To enhance the productivity of lagoons with hydraulic manipulations, it is critical to first determine the limiting factor(s). Foremost among these is to assess the adequacy of colonizing stages with respect to the carrying capacity of the lagoon. If there is insufficient colonization, relatively little benefit will acrue with efforts to improve the abiotic environment for growth or survival without also improving the lagoon's ability to entrain and retain colonizing stages of target organisms.
Dissolved oxygen is most often limiting in the bottom layers, and limitation most often occurs during hot, still nights. Such problems occur in vertically stratified lagoons, or regions of lagoons, where resistance to vertical mixing is great, owing to high turbidity or strong vertical salinity gradients. Such conditions prevent recharging the bottom waters with atmospheric or photosynthetically-derived oxygen.
Either too high or too low salinity can stress most lagoon organisms, although many are highly tolerant of salinity extremes. High salinity invites marine predators, which are generally less tolerant of either low, or variable, salinity.
Temperature extremes, particularly low or rapidly declining temperatures often limit growth or survival. Both optimal and sub-optimal thermal regimes exist in many lagoons, and certain regions may serve as thermal refuges during rapid changes. Shallow lagoons are particularly sensitive to thermal changes in the atmosphere, and lethally high temperatures may quickly develop in the surface waters during periods of hot still days. These same meterological conditions also tend to produce oxygen deficits in the lower layers, which ordinarily would serve as thermal refugia.

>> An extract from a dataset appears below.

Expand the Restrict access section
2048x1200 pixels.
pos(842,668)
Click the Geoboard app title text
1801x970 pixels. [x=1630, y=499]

The above (and other) abiotic factors can interact to either enhance or reduce any or all of the components of the production equation, that is G, Z or B. The magnitude of effects depend upon the organism (s) in question, and such relationships need to be determined for target species in advance of efforts to manipulate the abiotic environment of any lagoon.
The biotic environment for target species consists principally of food and predators. Occasionally disease is a problem. Food must not only be produced, but also must be accessible. High primary production is desirable, except where standing stocks (of algae, for example) lead to oxygen deficits. High planktonic production may also be flushed too rapidly from a lagoon. In general, benthic production is a more stable food source. Macrophyte production is generally less accessable than planktonic production, but may provide an important refuge from predation.